## [The problem]
Retype the passage in the article on GLAAD and social media safety from "Social media platforms have become" to "protect LGBTQ users.", keeping every word and punctuation mark the same.

## [Document passage]
★ ★ ★ ★
GLAAD Slams Social Media Platforms for Being Unsafe for LGBTQ Users

LGBTQ users

Social media platforms have become increasingly difficult to navigate for a variety of reasons. It’s not as simple as uploading a picture or a video. Users can be deadnamed or misgendered just for posting and existing visibly on apps like Facebook and Instagram; posting simple videos on apps like YouTube and TikTok may lead to their removal, for little to no explanation. This can be confusing, especially when some of these social media platforms have policies meant to protect LGBTQ users. 

Protecting LGBTQ users and allowing hate speech seems like a difficult balance to maintain on these platforms. The protection of users from marginalized communities is an afterthought when hate speech against these communities is prioritized. Time and time again we see anti-LGBTQ content promoted during Pride Month across platforms like Instagram, TikTok, and Facebook.

“Current content moderation and hate speech policies continue to be inadequate, failing to protect LGBTQ users and the LGBTQ community as a whole, while at the same time companies knowingly neglect to enforce the policies that do exist,” GLAAD says.
★ ★ ★ ★
## [Data listing]
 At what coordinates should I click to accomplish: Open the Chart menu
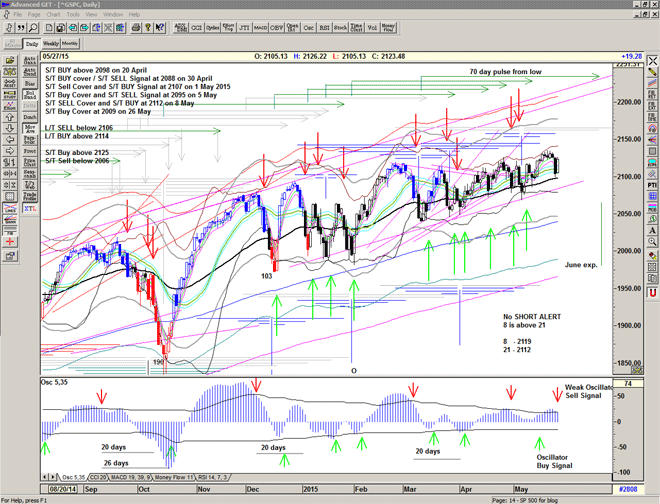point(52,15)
★ ★ ★ ★
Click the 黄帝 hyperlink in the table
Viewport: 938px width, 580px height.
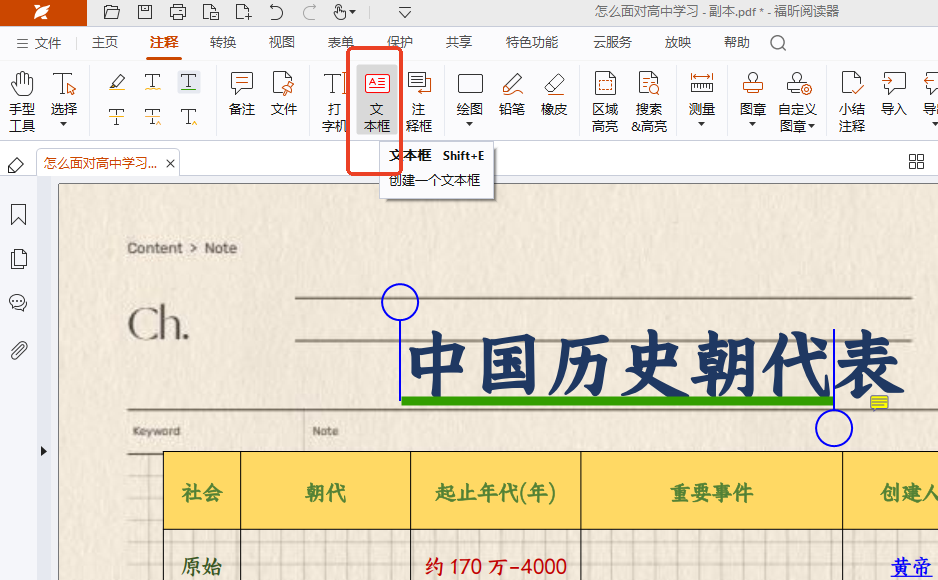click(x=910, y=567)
★ ★ ★ ★
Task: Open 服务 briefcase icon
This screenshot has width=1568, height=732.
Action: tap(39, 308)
★ ★ ★ ★
## [Exercise output]
Social media platforms have become increasingly difficult to navigate for a variety of reasons. It’s not as simple as uploading a picture or a video. Users can be deadnamed or misgendered just for posting and existing visibly on apps like Facebook and Instagram; posting simple videos on apps like YouTube and TikTok may lead to their removal, for little to no explanation. This can be confusing, especially when some of these social media platforms have policies meant to protect LGBTQ users.